### Task goal
The stretch wanted below opens at the line containing "Task: Click the Periode start input field" and closes at the line containing "This screenshot has height=640, width=960.". Please return it exactly, with no other lines.

### Available data
============

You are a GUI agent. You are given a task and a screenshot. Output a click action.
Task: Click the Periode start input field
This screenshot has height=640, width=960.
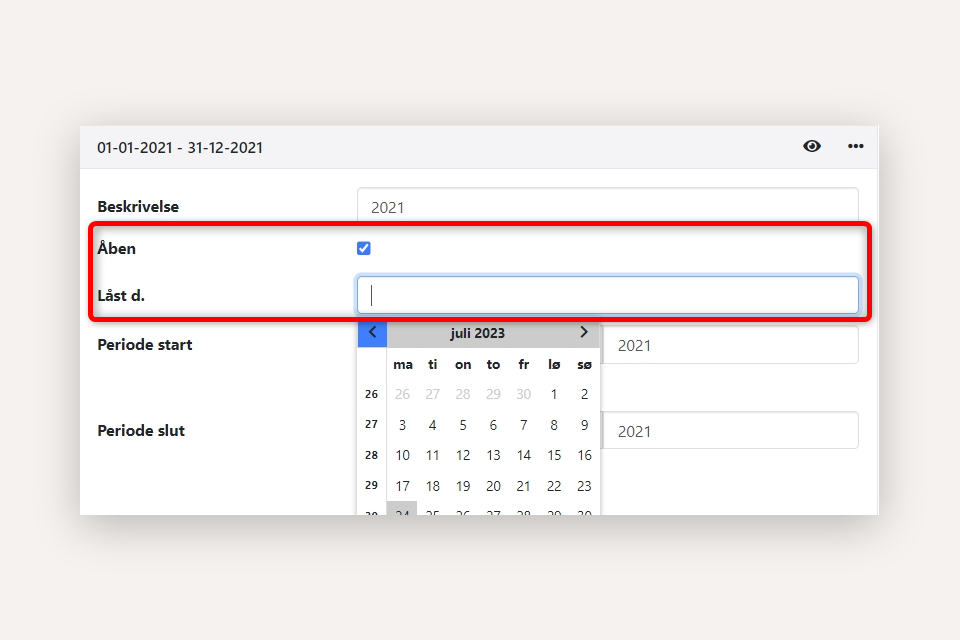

============

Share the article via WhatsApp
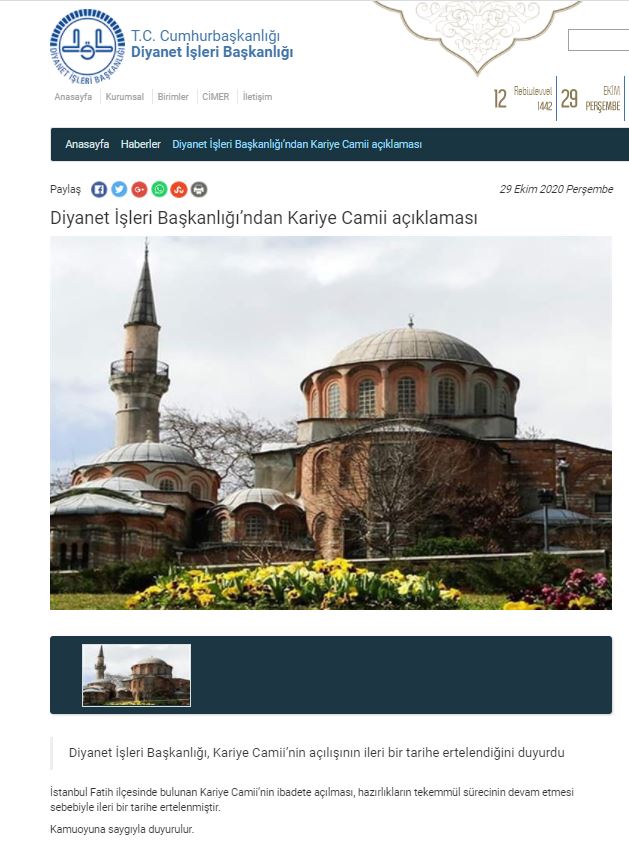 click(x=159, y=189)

============

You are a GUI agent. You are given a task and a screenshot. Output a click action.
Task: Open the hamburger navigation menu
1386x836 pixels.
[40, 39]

============

### Written reply
Task: Click the Periode start input field
This screenshot has height=640, width=960.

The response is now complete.